SELECTED EXCERPT =>
*** Begin section ***

A rational actor would realize this and adjust their stance. Rationality has long been abandoned in the Republican Party. Trump previously said positive jobs numbers under both Obama and Biden were lies. Facing no repercussions for that, Trump said the recent jobs report was also a lie and fired the head of BLS. His pick to replace them is Ej Antoni, a sycophant from the Heritage Foundation (the group that gave us Project 2025). Antoni already has a history of saying the BLS numbers are fake.
You may recall that during the Covid pandemic, Trump frequently said we needed to stop testing for Covid so the numbers would be lower. This was obviously an insanely irrational response designed solely to make him look better. Few in our national media ever described it as such.
That tactic is now being used for nearly every piece of data that does not support the Republican position.
Trump is ending the data collection of atmospheric CO2 because he does not like what that data says.
Trump does not believe climate change exists, once calling it a “Chinese hoax.” Hence, we are now altering PAST climate reports to reflect the Republican belief that the amount of greenhouse gases being dumped into the atmosphere is just fine. (The gasoline companies did the exact same thing for DECADES to defend the amount of lead they were putting into the air.) Another public database of climate reports has been eliminated.
Not liking the idea that the public could see how much money this administration is ACTUALLY spending and the comically incompetent actions of USDS (Doge), the Trump administration simply killed public access to that information. It’s temporarily been restored by the courts.
A national database of police misconduct was formed during the Biden administration. Uncomfortable with people knowing about police misconduct, Trump took the database down.
RFK Jr. has been on an absolute rampage, eliminating tracking of health data which does not support the conspiracy theories he believes in.

*** End section ***

REQUIRED ACTION 1 => List every person the commentary on government data names.
REQUIRED ACTION 2 => From the commentary on government data, quote the passage that starts at the words "A national database" and ends after the words "he believes in.".

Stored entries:
*** Begin section ***

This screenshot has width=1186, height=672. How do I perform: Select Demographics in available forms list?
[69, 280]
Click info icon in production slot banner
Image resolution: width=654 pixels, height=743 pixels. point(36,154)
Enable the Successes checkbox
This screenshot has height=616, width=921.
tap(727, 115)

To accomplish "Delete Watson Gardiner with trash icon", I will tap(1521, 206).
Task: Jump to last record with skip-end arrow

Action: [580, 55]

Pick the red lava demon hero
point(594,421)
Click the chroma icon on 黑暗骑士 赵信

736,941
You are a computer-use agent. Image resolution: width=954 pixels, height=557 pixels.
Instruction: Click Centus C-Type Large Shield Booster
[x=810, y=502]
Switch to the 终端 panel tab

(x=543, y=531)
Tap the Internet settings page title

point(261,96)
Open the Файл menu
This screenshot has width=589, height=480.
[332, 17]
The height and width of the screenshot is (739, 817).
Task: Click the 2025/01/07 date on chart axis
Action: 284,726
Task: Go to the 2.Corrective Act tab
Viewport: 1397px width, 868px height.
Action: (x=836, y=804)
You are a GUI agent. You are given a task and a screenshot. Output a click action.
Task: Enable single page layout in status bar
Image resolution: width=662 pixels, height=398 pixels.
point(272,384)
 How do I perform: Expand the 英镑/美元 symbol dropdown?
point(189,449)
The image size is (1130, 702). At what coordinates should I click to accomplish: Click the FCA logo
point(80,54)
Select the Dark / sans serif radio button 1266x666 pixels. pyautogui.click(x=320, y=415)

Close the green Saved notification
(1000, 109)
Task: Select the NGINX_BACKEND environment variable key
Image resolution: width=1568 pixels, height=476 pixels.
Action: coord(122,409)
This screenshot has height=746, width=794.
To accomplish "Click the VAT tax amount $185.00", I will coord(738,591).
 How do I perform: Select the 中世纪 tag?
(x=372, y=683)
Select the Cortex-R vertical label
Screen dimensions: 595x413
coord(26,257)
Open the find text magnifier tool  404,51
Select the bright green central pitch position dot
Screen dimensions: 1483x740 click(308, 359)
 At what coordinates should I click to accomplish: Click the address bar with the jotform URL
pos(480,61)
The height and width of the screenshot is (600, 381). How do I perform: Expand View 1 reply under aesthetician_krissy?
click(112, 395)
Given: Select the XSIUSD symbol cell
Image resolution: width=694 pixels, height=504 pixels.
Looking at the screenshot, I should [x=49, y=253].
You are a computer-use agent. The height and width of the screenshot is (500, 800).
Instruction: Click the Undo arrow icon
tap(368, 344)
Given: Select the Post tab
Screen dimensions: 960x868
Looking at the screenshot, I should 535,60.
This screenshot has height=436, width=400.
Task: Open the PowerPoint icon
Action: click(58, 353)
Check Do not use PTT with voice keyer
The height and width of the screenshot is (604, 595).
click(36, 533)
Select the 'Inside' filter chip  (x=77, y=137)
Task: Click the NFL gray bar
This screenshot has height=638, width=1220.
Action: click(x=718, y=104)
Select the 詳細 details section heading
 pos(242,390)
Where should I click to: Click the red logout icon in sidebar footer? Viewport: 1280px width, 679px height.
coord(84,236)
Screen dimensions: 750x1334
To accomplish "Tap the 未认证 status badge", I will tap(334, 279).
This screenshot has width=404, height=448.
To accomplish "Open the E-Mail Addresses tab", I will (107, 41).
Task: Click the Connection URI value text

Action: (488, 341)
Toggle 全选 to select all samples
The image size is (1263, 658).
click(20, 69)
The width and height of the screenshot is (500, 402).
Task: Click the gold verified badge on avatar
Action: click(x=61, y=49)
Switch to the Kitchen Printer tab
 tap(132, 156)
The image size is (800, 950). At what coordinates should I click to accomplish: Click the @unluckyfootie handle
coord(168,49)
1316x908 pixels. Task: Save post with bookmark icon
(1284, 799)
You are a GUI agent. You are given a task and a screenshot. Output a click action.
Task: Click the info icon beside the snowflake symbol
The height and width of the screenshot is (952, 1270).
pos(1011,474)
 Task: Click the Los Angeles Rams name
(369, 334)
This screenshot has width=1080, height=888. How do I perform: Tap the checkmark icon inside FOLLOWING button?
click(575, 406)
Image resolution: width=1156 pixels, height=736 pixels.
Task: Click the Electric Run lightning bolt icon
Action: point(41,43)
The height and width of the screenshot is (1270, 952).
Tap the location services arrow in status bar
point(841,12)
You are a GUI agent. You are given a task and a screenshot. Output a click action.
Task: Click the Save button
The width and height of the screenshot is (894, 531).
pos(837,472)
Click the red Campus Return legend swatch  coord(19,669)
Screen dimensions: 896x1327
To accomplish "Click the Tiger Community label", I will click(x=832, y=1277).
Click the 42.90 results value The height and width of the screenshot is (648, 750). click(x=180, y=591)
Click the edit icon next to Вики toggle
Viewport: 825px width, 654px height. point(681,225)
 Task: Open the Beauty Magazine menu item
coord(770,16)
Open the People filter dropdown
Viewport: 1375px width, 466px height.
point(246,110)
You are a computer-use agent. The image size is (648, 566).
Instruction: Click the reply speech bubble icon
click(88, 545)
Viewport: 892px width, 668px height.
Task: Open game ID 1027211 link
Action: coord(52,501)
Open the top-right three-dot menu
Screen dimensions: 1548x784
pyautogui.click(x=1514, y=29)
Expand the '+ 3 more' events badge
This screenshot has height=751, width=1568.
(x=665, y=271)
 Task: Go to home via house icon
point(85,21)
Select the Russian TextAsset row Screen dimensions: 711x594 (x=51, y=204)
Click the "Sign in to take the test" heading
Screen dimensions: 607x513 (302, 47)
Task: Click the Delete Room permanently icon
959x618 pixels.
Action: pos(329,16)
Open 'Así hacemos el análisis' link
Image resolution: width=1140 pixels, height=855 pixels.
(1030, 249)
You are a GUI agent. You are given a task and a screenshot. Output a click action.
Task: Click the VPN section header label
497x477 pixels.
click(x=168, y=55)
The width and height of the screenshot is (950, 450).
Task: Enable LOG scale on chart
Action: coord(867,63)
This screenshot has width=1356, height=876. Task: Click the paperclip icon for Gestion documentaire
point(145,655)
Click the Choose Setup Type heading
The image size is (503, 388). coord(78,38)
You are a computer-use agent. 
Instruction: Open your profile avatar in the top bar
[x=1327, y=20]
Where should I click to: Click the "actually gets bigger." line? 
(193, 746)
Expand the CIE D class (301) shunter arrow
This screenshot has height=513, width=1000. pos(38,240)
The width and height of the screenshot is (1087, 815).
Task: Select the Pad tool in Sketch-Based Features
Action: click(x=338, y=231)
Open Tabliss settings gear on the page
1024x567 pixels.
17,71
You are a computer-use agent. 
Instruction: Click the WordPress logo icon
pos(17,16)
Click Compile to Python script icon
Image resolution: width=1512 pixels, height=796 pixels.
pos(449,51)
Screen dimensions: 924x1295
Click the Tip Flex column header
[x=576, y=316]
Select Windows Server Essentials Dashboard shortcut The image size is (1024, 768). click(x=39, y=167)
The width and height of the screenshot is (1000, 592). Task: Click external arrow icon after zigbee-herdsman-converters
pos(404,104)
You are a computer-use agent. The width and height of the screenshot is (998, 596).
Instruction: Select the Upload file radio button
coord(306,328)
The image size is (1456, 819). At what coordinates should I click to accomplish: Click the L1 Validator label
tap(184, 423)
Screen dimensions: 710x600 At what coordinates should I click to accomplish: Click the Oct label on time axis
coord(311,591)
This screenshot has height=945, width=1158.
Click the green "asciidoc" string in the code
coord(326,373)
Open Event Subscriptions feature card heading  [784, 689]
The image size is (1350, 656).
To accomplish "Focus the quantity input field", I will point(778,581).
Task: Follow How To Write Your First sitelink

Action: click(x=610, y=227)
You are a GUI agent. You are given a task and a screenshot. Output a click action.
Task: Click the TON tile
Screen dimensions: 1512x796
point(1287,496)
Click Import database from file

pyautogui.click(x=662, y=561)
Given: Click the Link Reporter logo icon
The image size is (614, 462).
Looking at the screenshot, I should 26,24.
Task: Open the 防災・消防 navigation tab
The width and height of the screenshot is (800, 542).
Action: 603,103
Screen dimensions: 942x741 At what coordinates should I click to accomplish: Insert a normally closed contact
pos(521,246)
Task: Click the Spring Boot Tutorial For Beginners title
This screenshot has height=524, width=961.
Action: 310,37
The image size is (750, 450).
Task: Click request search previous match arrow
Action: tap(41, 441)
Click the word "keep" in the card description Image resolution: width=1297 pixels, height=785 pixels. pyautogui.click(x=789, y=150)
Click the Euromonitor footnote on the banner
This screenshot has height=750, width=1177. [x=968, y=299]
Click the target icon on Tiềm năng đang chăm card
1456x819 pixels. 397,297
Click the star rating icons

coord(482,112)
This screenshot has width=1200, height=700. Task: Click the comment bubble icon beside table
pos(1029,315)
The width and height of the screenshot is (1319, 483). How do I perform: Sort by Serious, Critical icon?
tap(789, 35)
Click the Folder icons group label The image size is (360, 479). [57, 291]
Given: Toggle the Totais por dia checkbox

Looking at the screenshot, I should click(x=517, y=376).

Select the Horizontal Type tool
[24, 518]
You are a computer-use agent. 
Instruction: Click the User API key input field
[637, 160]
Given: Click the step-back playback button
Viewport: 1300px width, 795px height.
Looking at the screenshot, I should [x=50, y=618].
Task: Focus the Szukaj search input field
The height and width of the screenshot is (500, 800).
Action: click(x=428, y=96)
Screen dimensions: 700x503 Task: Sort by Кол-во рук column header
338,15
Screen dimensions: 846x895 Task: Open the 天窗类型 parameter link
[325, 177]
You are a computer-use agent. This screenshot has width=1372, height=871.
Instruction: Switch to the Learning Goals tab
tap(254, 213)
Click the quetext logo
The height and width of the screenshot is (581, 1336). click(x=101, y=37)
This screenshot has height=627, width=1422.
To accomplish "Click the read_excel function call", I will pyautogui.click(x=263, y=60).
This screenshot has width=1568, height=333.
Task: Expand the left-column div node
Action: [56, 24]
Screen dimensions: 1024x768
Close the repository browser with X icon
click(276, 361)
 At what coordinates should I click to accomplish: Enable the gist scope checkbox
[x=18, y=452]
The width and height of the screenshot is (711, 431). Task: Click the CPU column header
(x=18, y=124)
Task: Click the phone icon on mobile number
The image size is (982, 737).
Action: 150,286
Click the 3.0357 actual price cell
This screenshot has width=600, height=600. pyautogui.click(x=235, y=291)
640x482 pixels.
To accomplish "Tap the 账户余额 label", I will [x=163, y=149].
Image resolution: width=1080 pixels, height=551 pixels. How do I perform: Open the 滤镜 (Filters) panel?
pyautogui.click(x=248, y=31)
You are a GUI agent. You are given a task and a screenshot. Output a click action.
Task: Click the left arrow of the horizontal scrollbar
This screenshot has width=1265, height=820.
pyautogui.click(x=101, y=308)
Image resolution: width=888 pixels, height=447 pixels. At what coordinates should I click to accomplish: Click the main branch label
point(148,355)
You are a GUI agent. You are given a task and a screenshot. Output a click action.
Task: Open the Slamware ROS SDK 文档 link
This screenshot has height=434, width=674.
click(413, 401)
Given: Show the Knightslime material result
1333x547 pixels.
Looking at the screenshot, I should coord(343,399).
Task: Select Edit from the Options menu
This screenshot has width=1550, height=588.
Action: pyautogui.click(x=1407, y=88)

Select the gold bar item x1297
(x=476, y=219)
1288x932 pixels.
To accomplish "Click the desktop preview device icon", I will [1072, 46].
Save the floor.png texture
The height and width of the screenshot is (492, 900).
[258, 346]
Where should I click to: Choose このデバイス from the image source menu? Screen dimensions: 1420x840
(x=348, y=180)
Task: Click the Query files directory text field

*** End section ***

WRITTEN SOLUTION 1 => Trump, Obama, Biden, Ej Antoni, RFK Jr.

WRITTEN SOLUTION 2 =>
A national database of police misconduct was formed during the Biden administration. Uncomfortable with people knowing about police misconduct, Trump took the database down.
RFK Jr. has been on an absolute rampage, eliminating tracking of health data which does not support the conspiracy theories he believes in.